### About this exercise
How do the lines below between the ones holding "The width and" and "Click the horizontal", inclusive, read? Give them again exactly, with no other lines.
:::
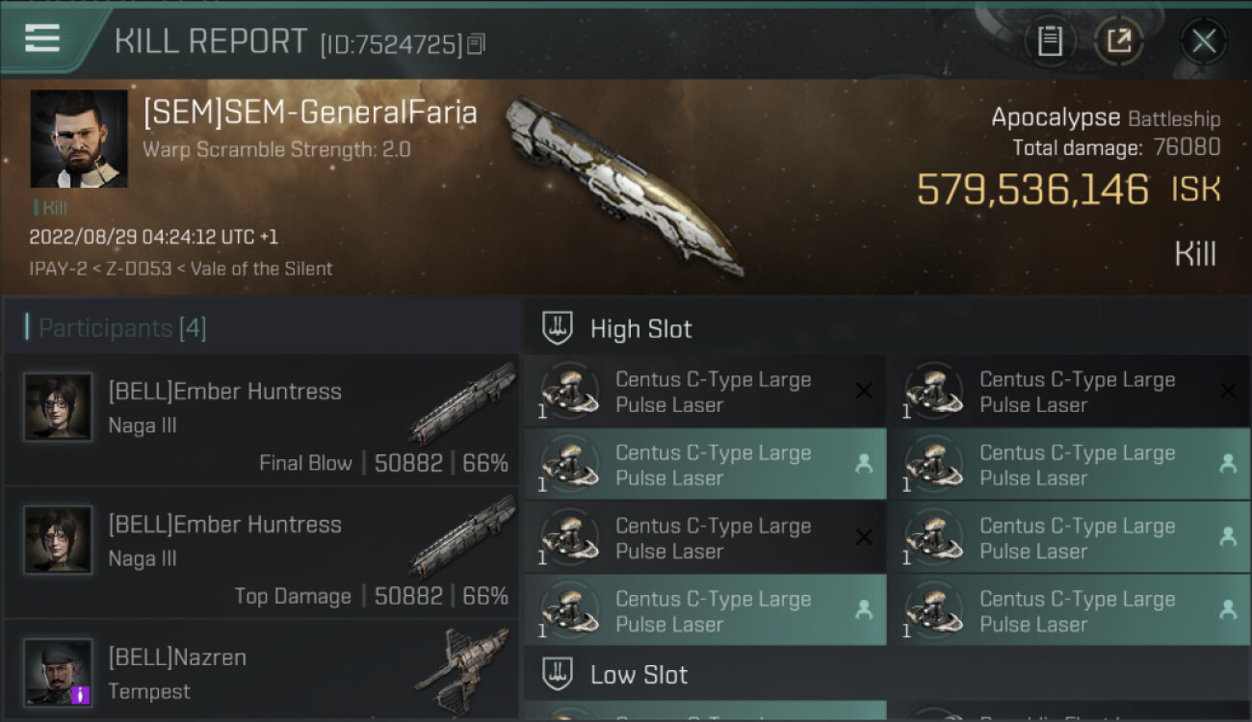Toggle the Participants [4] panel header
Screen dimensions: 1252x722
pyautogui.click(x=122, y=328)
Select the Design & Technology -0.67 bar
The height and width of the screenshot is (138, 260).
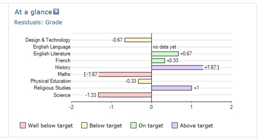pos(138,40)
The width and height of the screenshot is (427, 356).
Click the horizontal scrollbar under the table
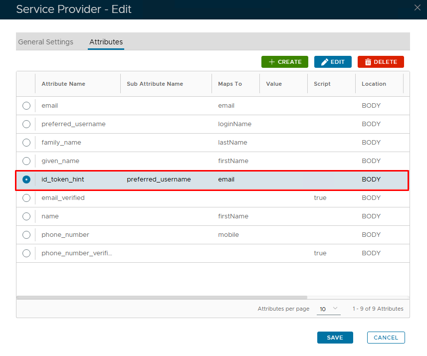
:::
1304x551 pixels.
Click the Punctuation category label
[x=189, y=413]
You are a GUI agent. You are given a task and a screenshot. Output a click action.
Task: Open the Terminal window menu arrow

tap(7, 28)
:::
### Solution below
The width and height of the screenshot is (427, 356).
Click the horizontal scrollbar under the table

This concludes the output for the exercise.